重组腺相关病毒( Recombinant adeno-associated virus, rAAV)是一种无包膜、以单链DNA为遗传物质、基因组容量4.7kb的复制缺陷型微小病毒。rAAV具有多种血清型可亲嗜不同靶器官,免疫原性极低安全性高,2-3周可达到表达高峰且长时间稳定表达等特点,因此,rAAV广泛应用于动物研究、基础研究和基因治疗领域。
自互补AAV(Self-complementary AAV, scAAV)在rAAV的基础上将其编码区域设计成双链DNA,因此scAAV感染细胞后互补部分互补形成双链DNA,然后进行转录、翻译,不需等待第二链DNA合成,取消了rAAV基因表达的限速步骤,缩短了开始表达的时间,scAAV感染后一般3-5天即可到达表达高峰。但也正是scAAV的双链DNA结构,致使其容量缩小至2.1kb,因此外源目的基因大小需要控制在1kb左右。

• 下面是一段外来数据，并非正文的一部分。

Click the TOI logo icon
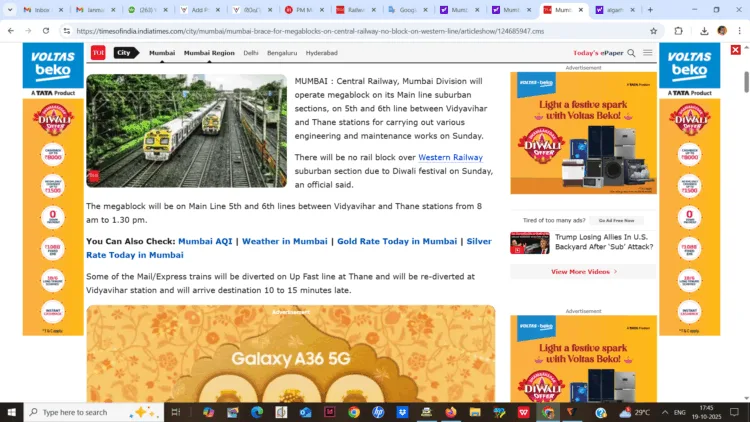Screen dimensions: 750x422 coord(98,52)
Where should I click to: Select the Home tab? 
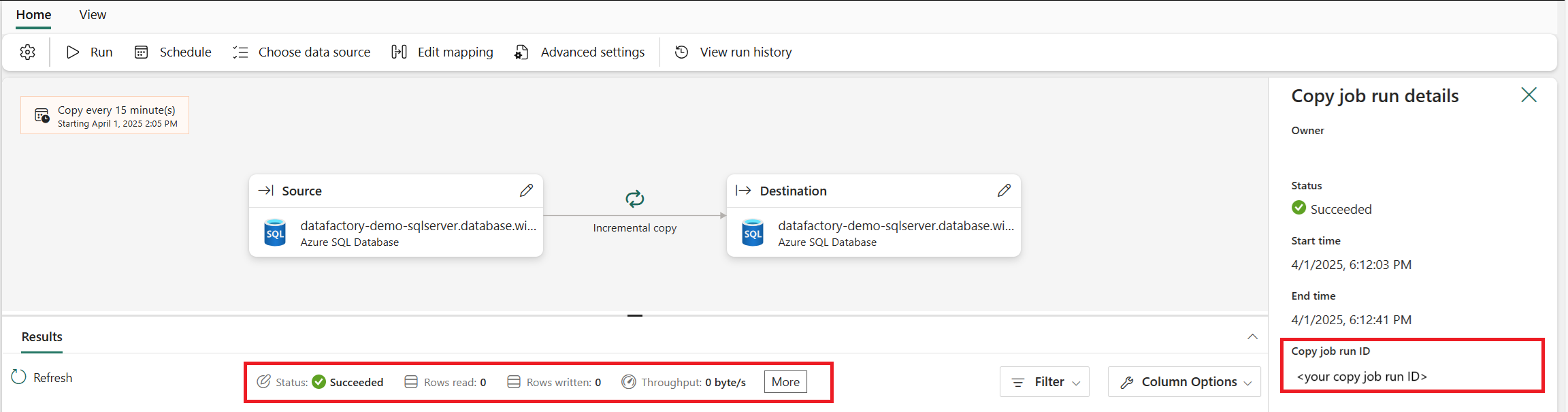pos(33,15)
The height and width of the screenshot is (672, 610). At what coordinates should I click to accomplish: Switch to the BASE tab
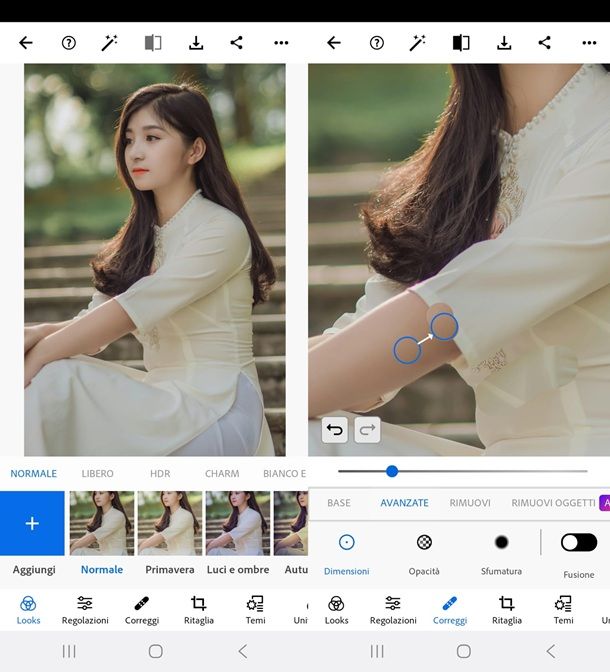(x=339, y=503)
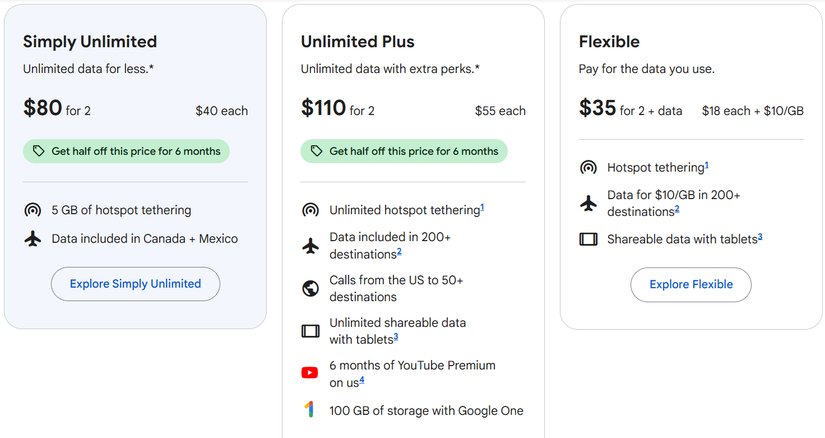Screen dimensions: 825x438
Task: Click the airplane icon in Unlimited Plus
Action: (310, 245)
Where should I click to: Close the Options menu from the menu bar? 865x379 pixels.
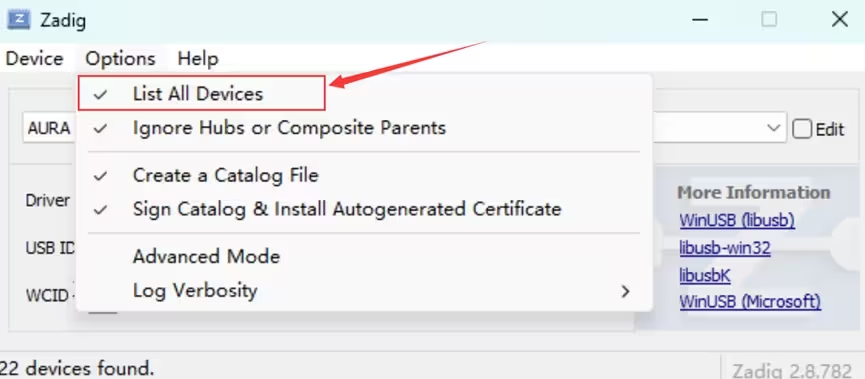(x=120, y=58)
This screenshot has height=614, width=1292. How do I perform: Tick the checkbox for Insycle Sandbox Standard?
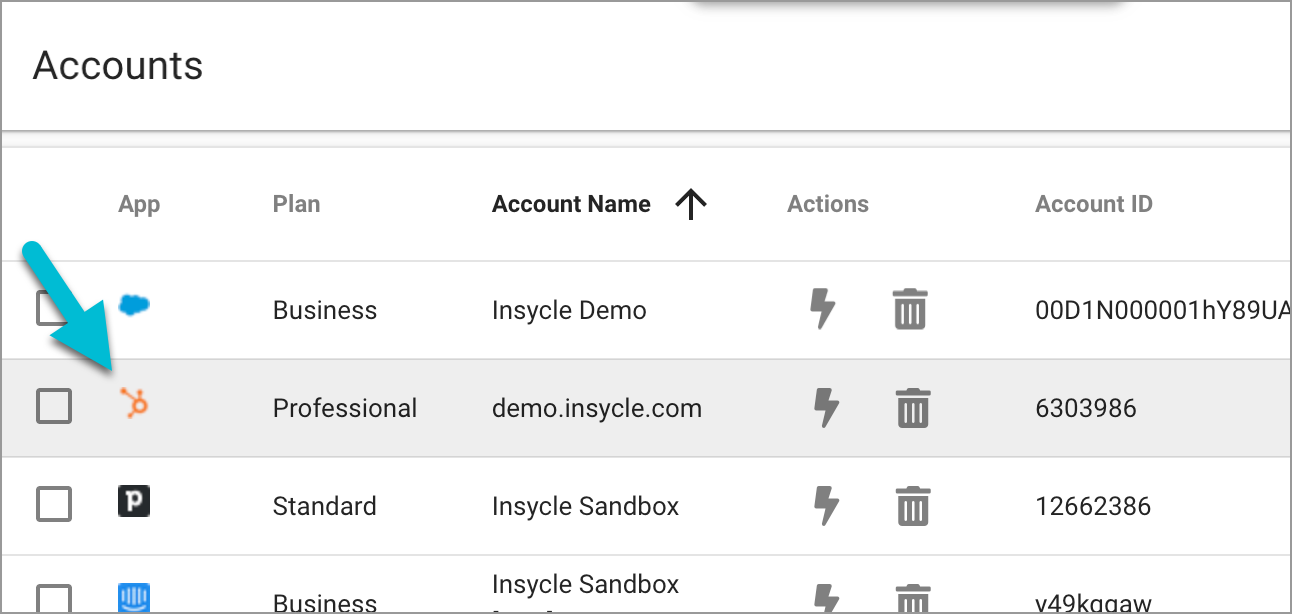tap(53, 504)
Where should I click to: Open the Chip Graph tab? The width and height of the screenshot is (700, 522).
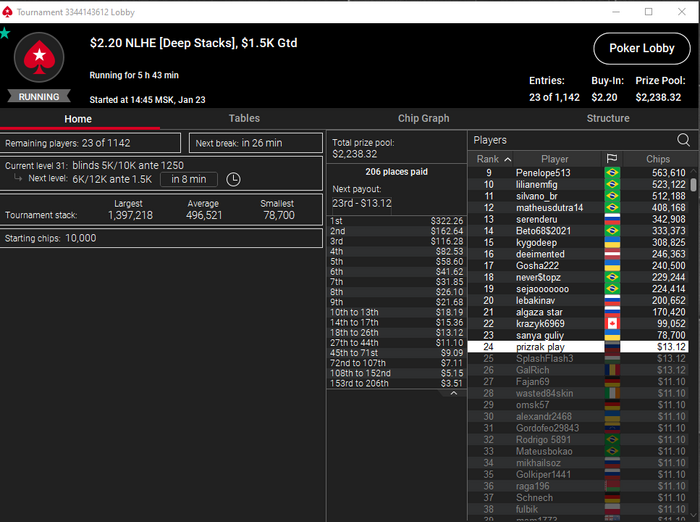tap(424, 118)
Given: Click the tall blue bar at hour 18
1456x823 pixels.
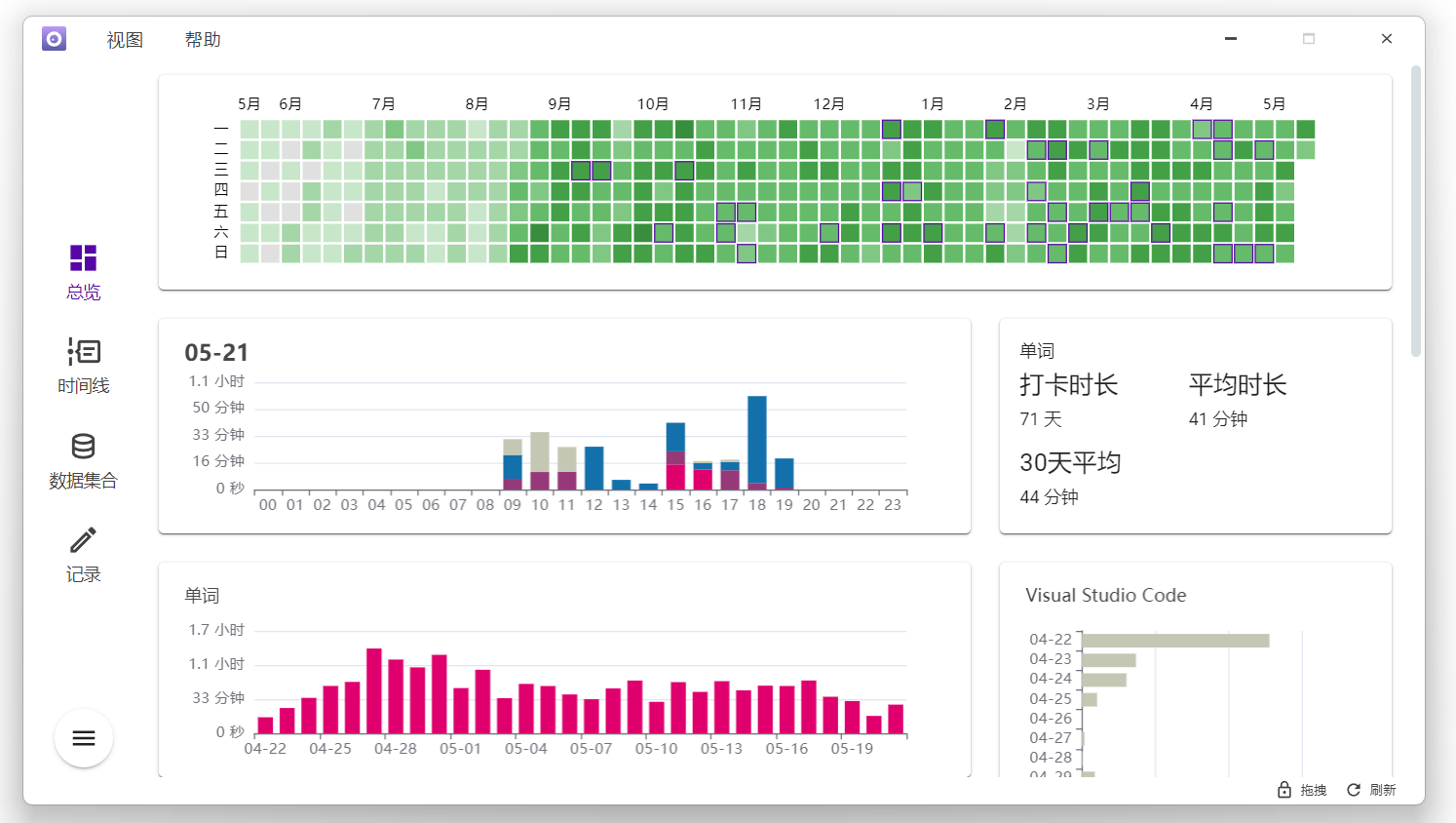Looking at the screenshot, I should (757, 439).
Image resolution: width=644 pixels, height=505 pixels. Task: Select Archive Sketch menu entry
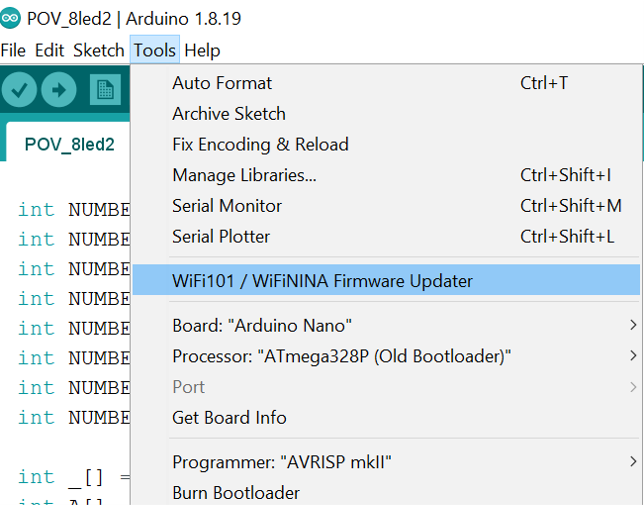(229, 114)
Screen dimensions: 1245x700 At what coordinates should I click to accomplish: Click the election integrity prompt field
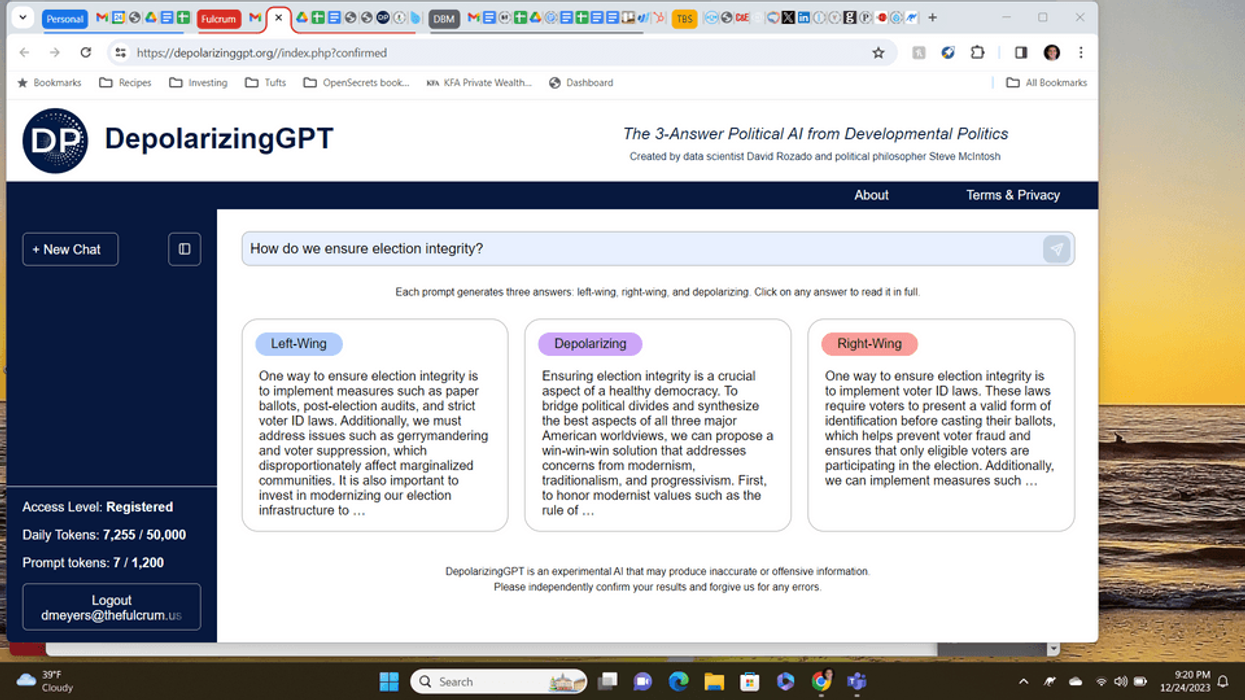tap(640, 249)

图1 ssAAV与scAAV肝脏表达(1E+11 VG/只,尾静脉注射)
自互补AAV应用领域
1. 干扰靶点筛选
短发夹RNA(Short hairpin RNA, shRNA)克隆进病毒载体感染细胞后,在细胞中表达小干扰RNA(Small interfering RNA, siRNA),抑制mRNA转录,实现抑制目的基因表达目的。对于未知的干扰靶基因的筛选一般采取体外实验的方式进行验证,在细胞系上进行验证时常会遇到体外有效果体内无效果的情况;或在原代细胞上验证,原代细胞分离难度大、培养难度高也同样制约了shRNA的靶基因效果验证;常规体内筛选靶点的方式又大大的影响了研究的速度。然而,scAAV-shRNA筛选干扰靶点可以快速并且准确地获得干扰结果,极大的加快了研究的效率。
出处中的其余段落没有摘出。